鋼鉄の鎧を装備したねずみの騎士であっても、盾を持ったねずみの騎士であってもクラークのまえではとさつされる肉でしかなかったらしい。
あたりにおびただしい血がブチまかれる。ずれた個所から中身がこぼれだす。
慣れたとはいえ、気分が悪くなるくらい気持ち悪い。
次の瞬間地面をえぐり、瞬間にトップスピードを発揮。
クラークを通り過ぎ、残り三人に突っ込んできた。
シューマたち四人の視覚神経が認識し脳が運動神経に命令する以前にもう目前に来ていた。

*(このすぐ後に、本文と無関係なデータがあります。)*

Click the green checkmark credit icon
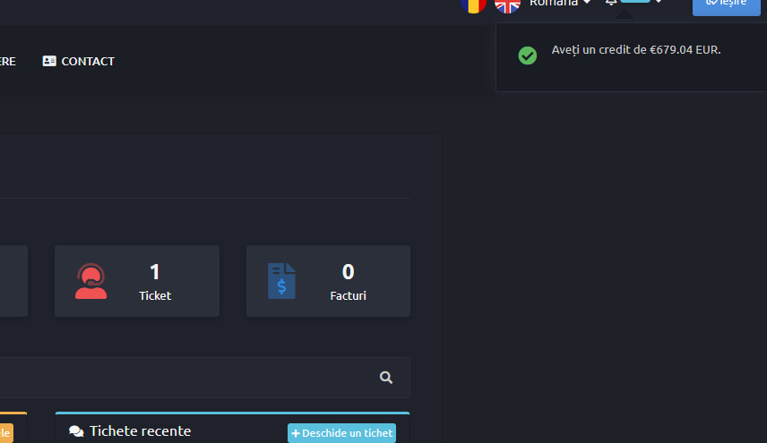The height and width of the screenshot is (443, 767). click(x=527, y=55)
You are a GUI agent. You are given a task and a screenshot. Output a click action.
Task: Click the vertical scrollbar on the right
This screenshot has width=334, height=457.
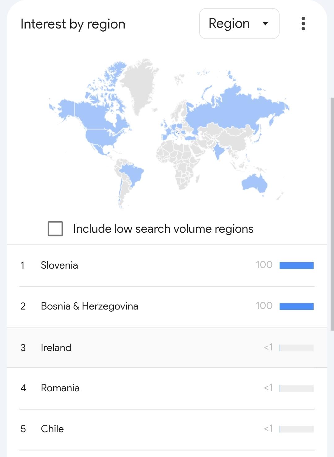pos(332,214)
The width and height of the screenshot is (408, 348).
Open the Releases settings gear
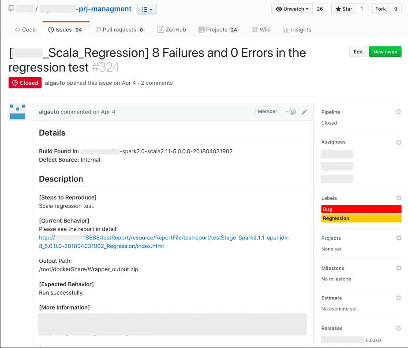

エディは自らに向かって突っ込んできた敵が攻撃の射程圏内に入った時に、厳しい訓練により覚えこませておいた動きを自動的に行った。
大上段から剣をたたき下ろし、地面へと押しつぶす。
剣圧により数体が同じく地面に落しつけられる。
それは余りの槍の速さにそう錯覚してしまうからだ。
闘技「槍雨」
全身を槍を繰り出すためのベストの状態を作り出し、実力以上の高速で繰り出す闘技。
槍さばきの技術に依存するため、威力は使用者しだいだが、高い能力を持っていた場合、そこは完全なる「死の間」となりうる。
槍の先端付近の空中で何匹もねずみが浮いたままになっている。
よく見ると、次から次へとアクセルラットに心臓を中心に穴があいていく。
空中に縫いどまっていたのだ。
2種の後ろで待機していたデスラットは躊躇したように急制動した。
どうみても危険な領域に踏み込むことに本能が拒絶したのだろう。
相手の攻撃をまずくらわない。それは鉄則であるからまわりからすると魔物を一方的に殺しているように見えるかもしれない。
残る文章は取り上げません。